Suppose that `$\lim\limits_{h\to 0} g(h)=0$` with `$g(h)>0$` for `$h\in \mathbb{R}$` and `$\lim\limits_{h\to 0} f(h)=L$`. If there exists a constant `$C>0$` such that
`$$|f(h) -L| \leq C|g(h)| \quad \text{ for sufficiently small } |h|,$$`
then we write `$|f(h)-L|=O(g(h))$` or `$f(h)=L+O(g(h))$`.

- Generally, `$g(h)$` has the form `$g(h)=|h|^p$` for some `$p>0$`.

- We are interested in the largest value of `$p>0$` for which `$f(h) = L+ O(|h|^p)$`.

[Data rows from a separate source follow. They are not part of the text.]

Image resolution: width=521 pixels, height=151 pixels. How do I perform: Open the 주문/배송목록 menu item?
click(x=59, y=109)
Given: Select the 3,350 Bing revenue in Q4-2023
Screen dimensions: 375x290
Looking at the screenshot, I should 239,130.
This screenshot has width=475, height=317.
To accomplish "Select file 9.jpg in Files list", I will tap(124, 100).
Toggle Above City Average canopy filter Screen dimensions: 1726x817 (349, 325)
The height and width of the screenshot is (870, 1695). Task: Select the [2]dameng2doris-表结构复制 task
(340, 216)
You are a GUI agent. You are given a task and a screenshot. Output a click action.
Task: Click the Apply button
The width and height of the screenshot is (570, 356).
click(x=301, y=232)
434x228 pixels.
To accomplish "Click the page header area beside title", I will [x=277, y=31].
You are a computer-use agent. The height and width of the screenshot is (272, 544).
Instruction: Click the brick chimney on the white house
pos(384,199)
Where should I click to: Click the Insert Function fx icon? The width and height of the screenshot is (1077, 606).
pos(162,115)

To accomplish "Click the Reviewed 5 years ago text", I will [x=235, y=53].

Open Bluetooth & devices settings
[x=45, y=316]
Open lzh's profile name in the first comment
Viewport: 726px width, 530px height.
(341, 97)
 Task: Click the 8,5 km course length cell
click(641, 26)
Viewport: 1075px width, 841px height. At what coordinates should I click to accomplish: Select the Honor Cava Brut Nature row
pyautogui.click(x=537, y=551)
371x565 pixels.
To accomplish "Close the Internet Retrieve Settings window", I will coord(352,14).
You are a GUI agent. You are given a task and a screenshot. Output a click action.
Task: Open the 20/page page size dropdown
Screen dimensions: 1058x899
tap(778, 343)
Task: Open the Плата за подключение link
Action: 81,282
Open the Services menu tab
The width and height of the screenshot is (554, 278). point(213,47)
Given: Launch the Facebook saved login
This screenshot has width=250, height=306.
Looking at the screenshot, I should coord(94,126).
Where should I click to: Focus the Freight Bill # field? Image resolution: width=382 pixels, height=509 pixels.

Note: Other definitions of big-O and little-o notations can be found in the [Wikipedia page](https://en.wikipedia.org/wiki/Big_O_notation).

---
class: inverse

# Part 4: Solutions of Equations in One Variable

---

# Root-Finding Problems

One of the most basic problems of numerical analysis is the **root-finding** problem.

- Given a function `$f:\mathbb{R}^{d_1} \to \mathbb{R}^{d_2}$`, we want to solve the equation `$f(x)=0$`.

- A root of this equation `$f(x)=0$` is also called a **zero** of the function `$f$`.

- In most cases, we will focus on the cases where `$d_1=d_2=1$`.

- The root-finding methods that we will discuss include
  
  - Bisection method;
  
  - Fixed-point iteration;
  
  - Newton's method and its variants.
  
---

# Bisection Method

Suppose that `$f$` is a _continuous_ function defined on `$[a,b]$` with `$f(a)$` and `$f(b)$` of opposite sign.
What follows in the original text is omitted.